The response should hold every record from the listing that follows, verbatim, and no pictures.

START Material provided

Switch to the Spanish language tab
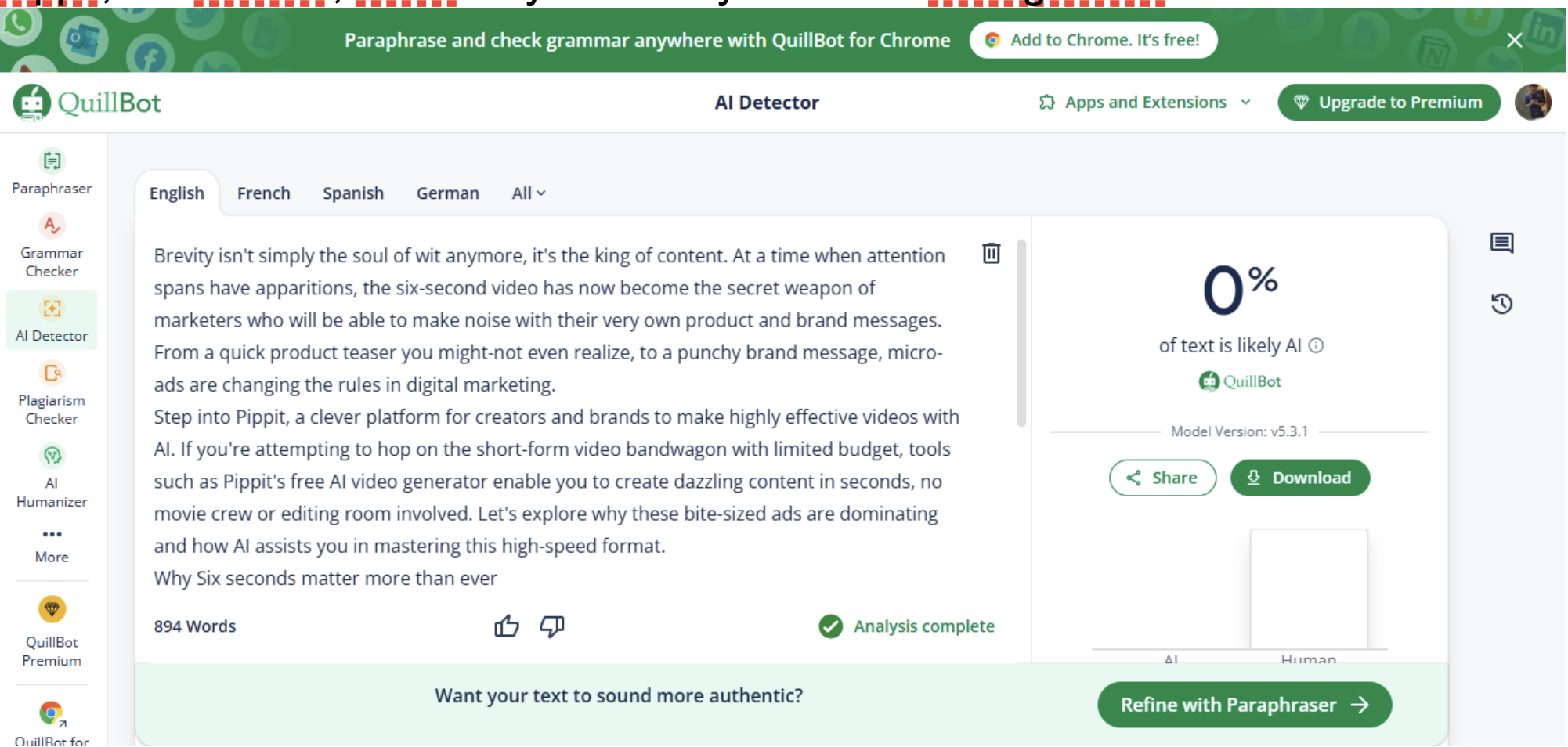This screenshot has width=1568, height=747. point(352,193)
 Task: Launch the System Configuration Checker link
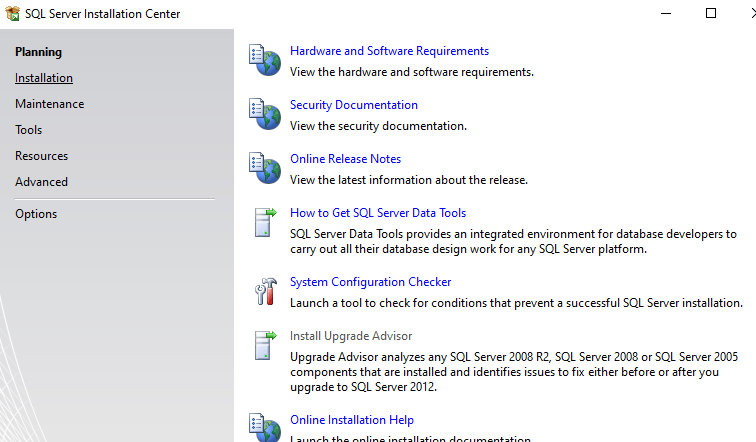370,282
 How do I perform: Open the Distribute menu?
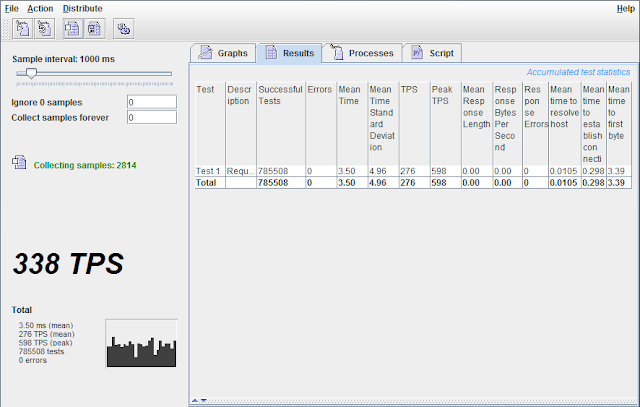tap(82, 8)
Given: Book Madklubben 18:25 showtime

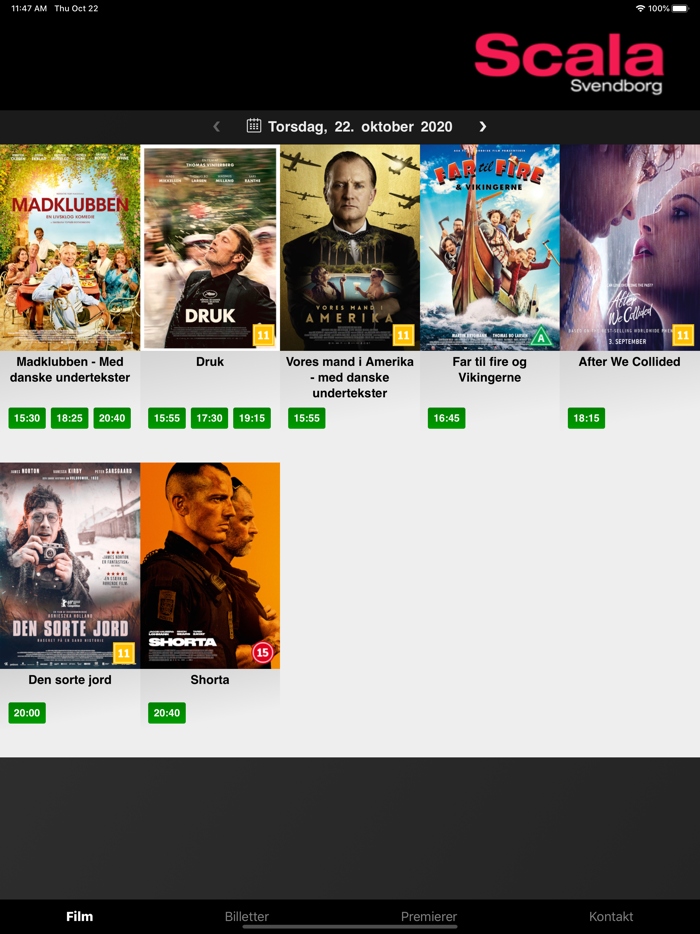Looking at the screenshot, I should (x=70, y=418).
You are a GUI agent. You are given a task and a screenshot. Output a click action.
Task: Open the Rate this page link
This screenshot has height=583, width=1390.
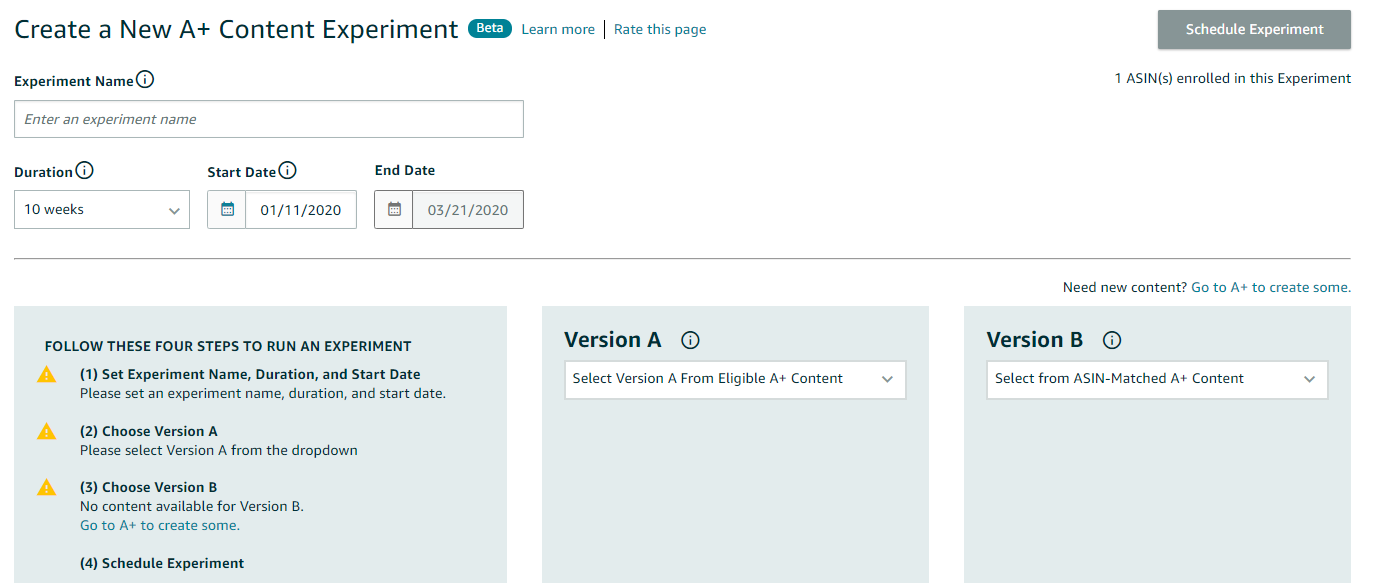click(x=660, y=29)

END Material provided

**Answer**
Switch to the Spanish language tab
This screenshot has width=1568, height=747. point(352,193)
 Task: Launch the System Configuration Checker link
370,282
 How do I perform: Open the Distribute menu?
tap(82, 8)
Given: Book Madklubben 18:25 showtime

Looking at the screenshot, I should (x=70, y=418).
You are a GUI agent. You are given a task and a screenshot. Output a click action.
Task: Open the Rate this page link
This screenshot has height=583, width=1390.
click(x=660, y=29)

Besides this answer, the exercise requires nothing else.